If, after that month, you feel energized and more curious than when you started, you’re a legitimate candidate to launch early—either right after residency or after a very short employed stint while you finalize logistics.

If, after that month, you feel exhausted, bored, and repelled—go join a group. But now you’ll negotiate that contract differently, because you’ll understand what your labor is actually worth.


FAQ (exactly 4 questions)

1. Is it “too late” to start a practice if I join a group first?
No. I’ve watched plenty of physicians leave groups at 3–7 years and start extremely successful practices. The key is not getting trapped by a brutal non-compete and not letting golden handcuffs (big but capped salary, lifestyle creep) numb your ambition. Use group employment as paid reconnaissance: learn referral patterns, payer behavior, and what patients hate about existing options.

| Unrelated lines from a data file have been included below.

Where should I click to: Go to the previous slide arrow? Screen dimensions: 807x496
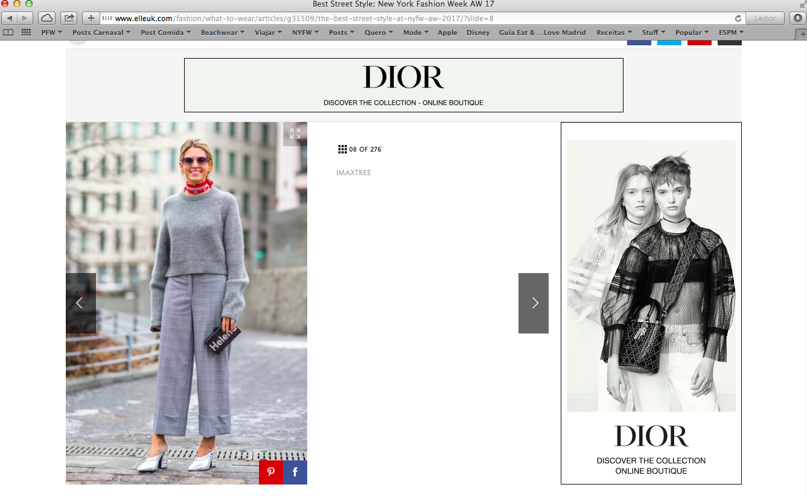(80, 303)
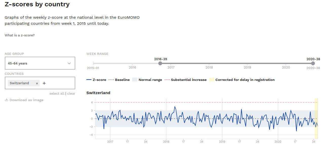Toggle the Substantial increase legend entry
323x150 pixels.
(186, 80)
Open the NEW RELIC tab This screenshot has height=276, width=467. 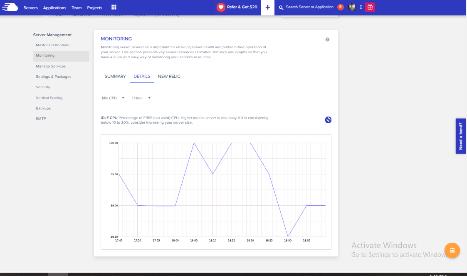point(169,76)
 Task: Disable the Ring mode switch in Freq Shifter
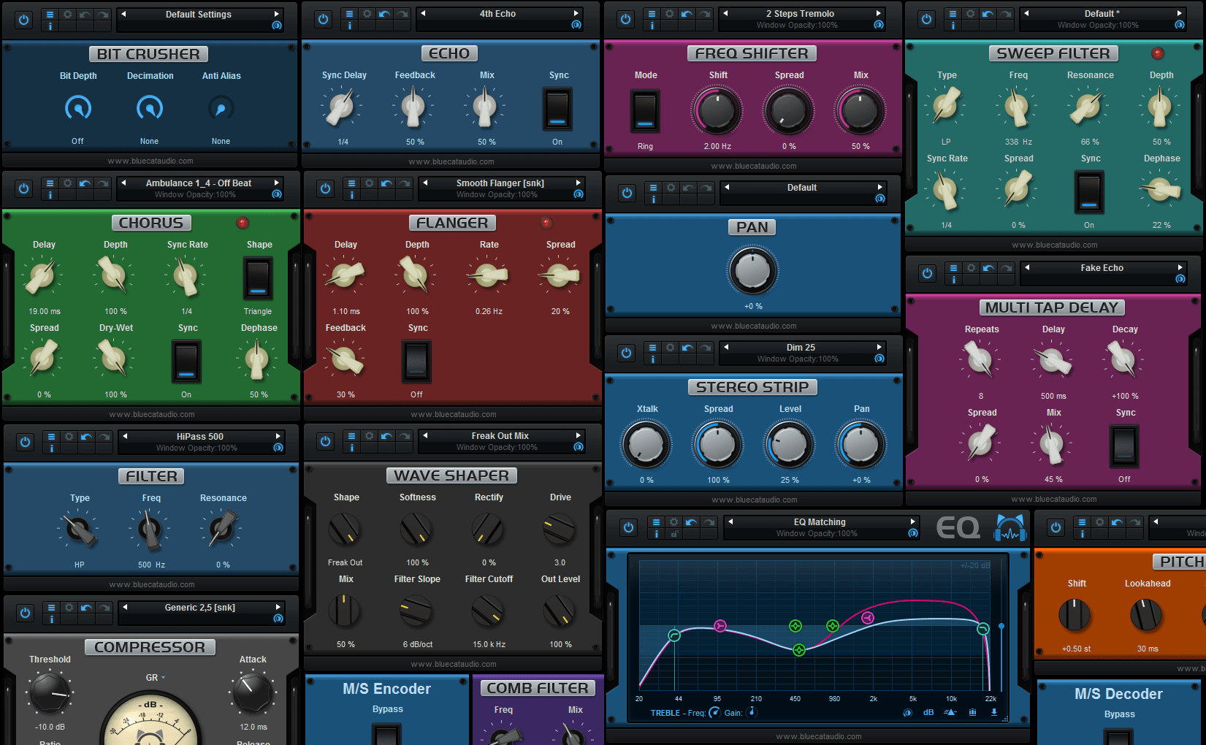pos(645,112)

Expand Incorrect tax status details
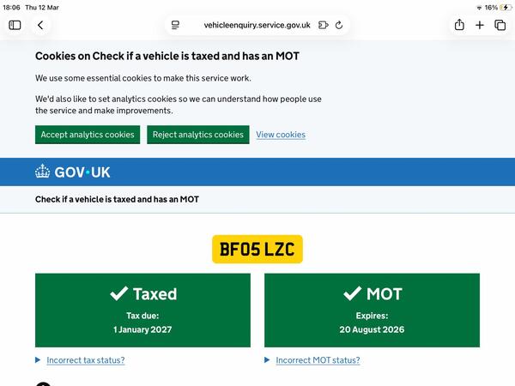(85, 360)
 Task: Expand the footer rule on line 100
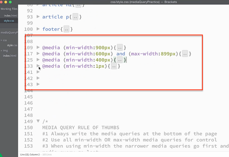39,29
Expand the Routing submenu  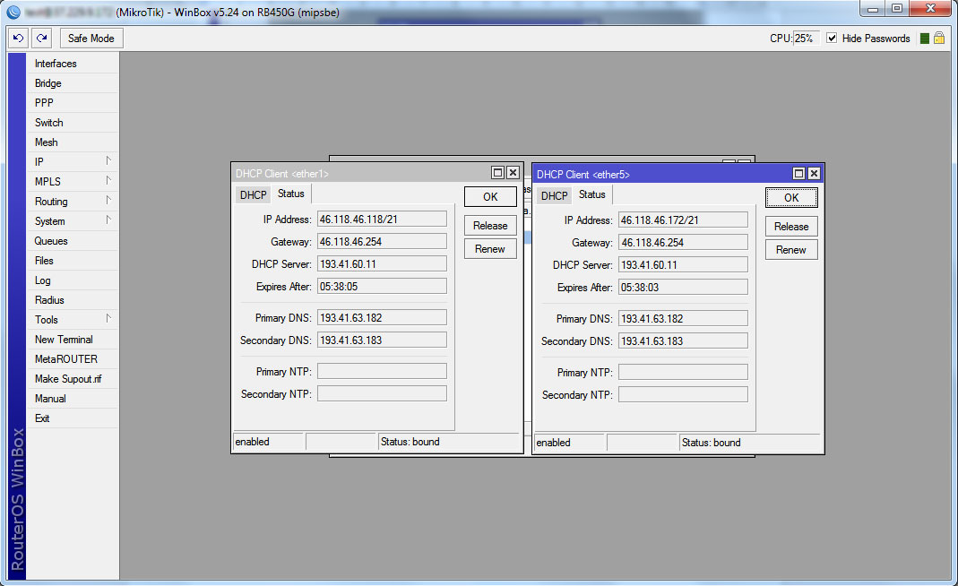coord(72,202)
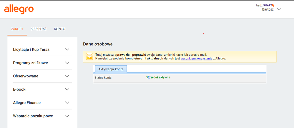Click the green Sprzedaż aktywna status

(x=158, y=77)
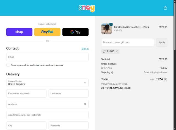The image size is (176, 130).
Task: Click the Snag logo in header
Action: pos(87,8)
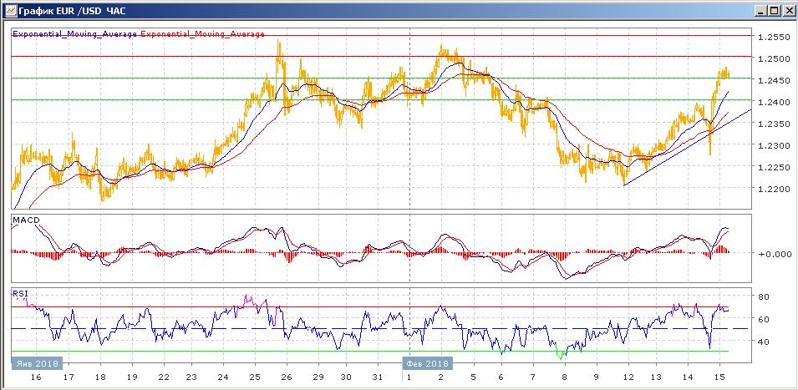Click the 1.2200 price axis label

click(x=772, y=189)
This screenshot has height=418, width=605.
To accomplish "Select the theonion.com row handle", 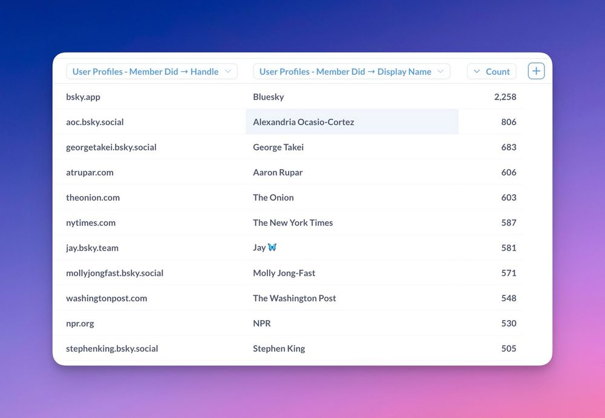I will pos(93,198).
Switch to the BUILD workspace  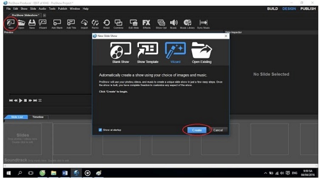click(273, 9)
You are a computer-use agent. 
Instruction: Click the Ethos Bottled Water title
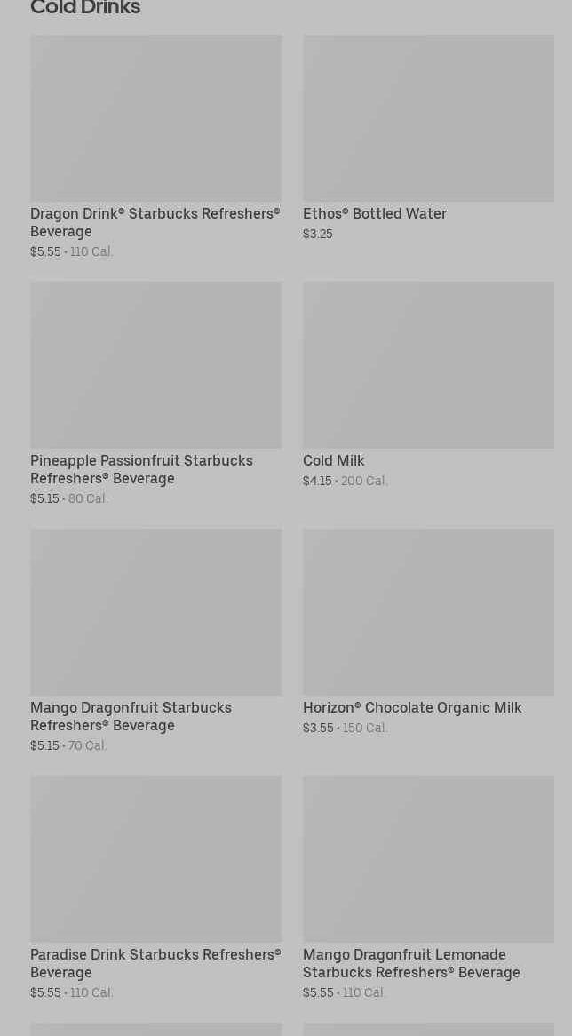(374, 213)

2. How much money do I realistically need to start a practice right out of residency?
For a lean outpatient setup, many have launched with $75k–$250k in total capital between savings and credit/loans, depending on specialty and local costs. You don’t need marble floors and three staff on day one. You need: a small but decent space, an EMR, malpractice, basic equipment, billing support, and one strong front-desk/MA hybrid. Everything else can scale as revenue grows.

3. Will starting my own practice hurt my chances of getting a hospital or group job later if I change my mind?
In practice, no—if you’re honest about why you pivoted and what you learned. Many medical directors quietly respect someone who’s dealt with payroll, credentialing, and operations, even if the business didn’t explode. What hurts you isn’t trying and adjusting; it’s burning bridges, hiding failures, or having quality/complaint issues.

4. What’s the biggest mistake new grads make when joining a group instead of starting a practice?
They treat the job like residency 2.0 and do not read the contract like a business owner would. They ignore non-competes, accept vague partnership promises, never ask to see financials once on the “track,” and underestimate how much revenue they’re actually generating for others. You can absolutely choose to join a group—but you should choose it with the same calculation you’d use to sign a lease or take a loan for your own clinic.


Key points, no fluff:
You’re either building your own asset or someone else’s.
Groups front-load comfort and back-load regret; solo practice front-loads pain and back-loads leverage.
If you understand that trade clearly and choose deliberately, you’re already ahead of most new attendings.